> WHAT YOU WILL DO
1. Return the span of the passage on military service in leadership interviews from "Board members at" up to and including "a closer look.", copied word for word.
2. According to the passage on military service in leadership interviews, how many interviews contain the word "Mission"?

> TEXT UNDER STUDY
# # # # # # #

The bottom of the table — Media & Entertainment, VC & PE, Health Tech — sit closer to the cross-industry baseline. Service references show up, but at lower rates than industries with structural military-civilian crossover.
The Role Leaderboard
Per-capita military-service references by role:
| Role | Pct of interviews |
|---|---|
| CISO | 16.39% |
| Board Member | 16.30% |
| Academic & Researcher | 11.72% |
| CRO | 11.06% |
| President | 10.42% |
| CEO & Founder | 9.24% |
| Media Host | 9.24% |
| Managing Director | 9.15% |
| Chief of Staff | 8.68% |
| Advisor & Consultant | 8.49% |
| COO | 7.88% |
| CTO | 7.74% |
The CISO finding confirms the cybersecurity pattern. Sixteen percent of all CISO interviews include a reference to military service or military experience. That's the highest rate of any C-suite role. CISOs come from military backgrounds at higher rates than CTOs, COOs, or CEOs — and the data reflects it.
Board members at 16.3% reflects a different pattern: senior military officers (retired generals, admirals, intelligence leaders) frequently take board seats post-service, and those board appearances surface in the leadership interview data.
The middle of the role list — CRO, President, CEO — runs at the cross-role baseline. Service experience shows up, but at rates closer to general workforce composition.
The Mission Asymmetry
The most-borrowed word in the entire corpus deserves a closer look.
"Mission" appears in 12,775 interviews — more than any other single business concept we've measured. It's used to describe company purposes, product strategies, customer goals, philanthropic initiatives, team objectives, and personal callings. The word has been so thoroughly absorbed into business vocabulary that its military origin is essentially invisible.

# # # # # # #

> MATERIAL SUPPLIED
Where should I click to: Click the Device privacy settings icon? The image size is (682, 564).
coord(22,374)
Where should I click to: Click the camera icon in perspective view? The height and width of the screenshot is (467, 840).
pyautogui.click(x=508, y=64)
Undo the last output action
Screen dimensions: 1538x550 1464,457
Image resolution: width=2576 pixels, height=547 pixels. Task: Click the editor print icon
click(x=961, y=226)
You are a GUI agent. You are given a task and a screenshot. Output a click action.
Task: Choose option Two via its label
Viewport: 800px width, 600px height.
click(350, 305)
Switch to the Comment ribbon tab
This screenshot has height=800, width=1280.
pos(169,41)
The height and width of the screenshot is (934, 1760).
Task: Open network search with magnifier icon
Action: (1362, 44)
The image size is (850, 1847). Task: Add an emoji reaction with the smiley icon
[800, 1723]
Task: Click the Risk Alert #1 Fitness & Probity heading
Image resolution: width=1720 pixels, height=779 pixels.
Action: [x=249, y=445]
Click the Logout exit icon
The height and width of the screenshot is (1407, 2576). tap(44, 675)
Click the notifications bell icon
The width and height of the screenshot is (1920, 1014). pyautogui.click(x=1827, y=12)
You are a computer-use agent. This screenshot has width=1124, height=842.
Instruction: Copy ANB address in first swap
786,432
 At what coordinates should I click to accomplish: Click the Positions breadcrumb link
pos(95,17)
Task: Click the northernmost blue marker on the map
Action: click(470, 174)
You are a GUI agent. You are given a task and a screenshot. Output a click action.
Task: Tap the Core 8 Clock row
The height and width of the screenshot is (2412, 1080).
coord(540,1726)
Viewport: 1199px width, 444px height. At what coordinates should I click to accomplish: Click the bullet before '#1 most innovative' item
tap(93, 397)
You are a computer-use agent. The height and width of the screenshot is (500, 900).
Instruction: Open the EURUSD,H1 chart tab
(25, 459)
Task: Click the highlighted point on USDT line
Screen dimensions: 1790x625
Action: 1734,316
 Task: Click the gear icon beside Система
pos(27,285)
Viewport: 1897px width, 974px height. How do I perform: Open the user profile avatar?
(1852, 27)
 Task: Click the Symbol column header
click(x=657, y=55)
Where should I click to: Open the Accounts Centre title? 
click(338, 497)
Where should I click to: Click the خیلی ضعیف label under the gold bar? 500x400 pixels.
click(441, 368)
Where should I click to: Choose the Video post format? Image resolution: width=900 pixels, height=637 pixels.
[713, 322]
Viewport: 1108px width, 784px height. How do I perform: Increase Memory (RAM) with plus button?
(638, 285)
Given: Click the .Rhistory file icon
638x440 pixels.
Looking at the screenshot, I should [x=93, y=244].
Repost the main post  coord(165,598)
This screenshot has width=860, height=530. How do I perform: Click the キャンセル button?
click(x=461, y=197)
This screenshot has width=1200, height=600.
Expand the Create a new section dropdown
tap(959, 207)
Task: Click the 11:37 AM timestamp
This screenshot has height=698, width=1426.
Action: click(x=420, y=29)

# # # # # # #

> EXERCISE SOLUTIONS
1.
Board members at 16.3% reflects a different pattern: senior military officers (retired generals, admirals, intelligence leaders) frequently take board seats post-service, and those board appearances surface in the leadership interview data.
The middle of the role list — CRO, President, CEO — runs at the cross-role baseline. Service experience shows up, but at rates closer to general workforce composition.
The Mission Asymmetry
The most-borrowed word in the entire corpus deserves a closer look.

2. 12,775 interviews.